Earlier attempts at MRCP used SE pulse sequences.[19] Spin-echo sequences were used because higher field strengths and faster gradients were not available. The images that resulted from this attempt were not heavily T2 weighted and were of limited diagnostic value.[9] In fact, the images obtained in the axial plane were comparable to those obtained with CT.[9] In 1991 Wallner et al[9] proposed GE pulse sequence as the best method for imaging the biliary tract. They used a steady-state free precession (SSFP) gradient pulse echo to achieve the heavily T2-weighted effect.
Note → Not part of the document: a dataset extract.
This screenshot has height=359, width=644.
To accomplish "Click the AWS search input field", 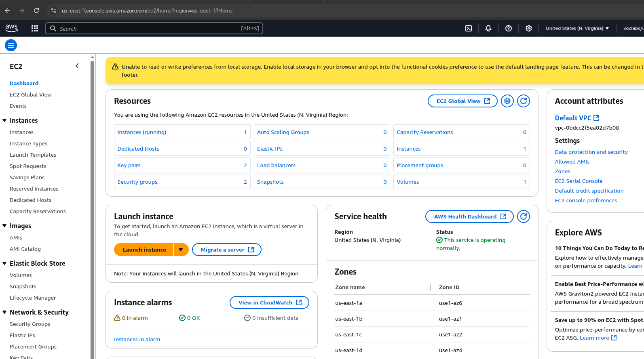I will click(150, 28).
In 1992 Morimoto et al[19] suggested that acquiring the data in a 3-D set would optimize the SSFP and improve the contrast between structures.

The main limitation of GE pulse sequences is the inability to demonstrate nondilated bile ducts.[13] This is due in part to the thick sections and large field of view necessary for 3-D GE.[12] Another disadvantage to SSFP is its sensitivity to artifacts. For example, surgical clips and intestinal gas affect images of GE pulse sequences.[10]

The most frequently used pulse sequence for MRCP today is fast spin echo (FSE). FSE was introduced in 1993 by Outwater and Gordon[12] as a pulse sequence that demonstrates the biliary tree in obstructed and nondilated individuals. FSE also offers the advantage of reducing the time required to perform MRCP. FSE has the ability to incorporate extended echo train length (ETL), which increases the number of echoes produced per repetition time.

By using longer ETLs (16-32), FSE reduces the possibility of artifacts and allows for the option of breath-hold sequences. This permits imaging of patients who have surgical clips or are unable to hold their breath.[10] Soto et al[20] noted in 1995 the importance of FSE's ability to accurately demonstrate pancreatic duct dilatation, strictures, stones and cystic diseases. In addition, FSE sequences produce higher SNR and CNR from stationary fluids than SE or GE. This allows FSE pulse sequences to use thin slice selections, which increases spatial resolution.[21]

Slice Mode Acquisition

After coil, respiration control and pulse sequence have been chosen, the radiologic technologist must consider an appropriate slice mode acquisition. The two types of slice mode acquisition are 2-D and 3-D. Two-dimensional slice mode is the only option with SE pulse sequence. However, GE and FSE pulse sequences allow for either mode.

In reference to 2-D slice mode, Guibaud et al[13] reported difficulty in demonstrating small ducts after reconstruction as a result of low SNR. Barish et al[16] also noted that the 2-D slice mode was limited in demonstrating normal intrahepatic ducts. 3-D slice acquisition solves the problems associated with 2-D slice mode. By choosing 3-D, SNR is increased, allowing for increased spatial resolution after postprocessing.[16] Using a 3-D FSE sequence, Soto et al[17] produced better quality images because each pixel had an equal voxel size. The choice between 2-D and 3-D slice selection is important when postprocessing image analysis is considered.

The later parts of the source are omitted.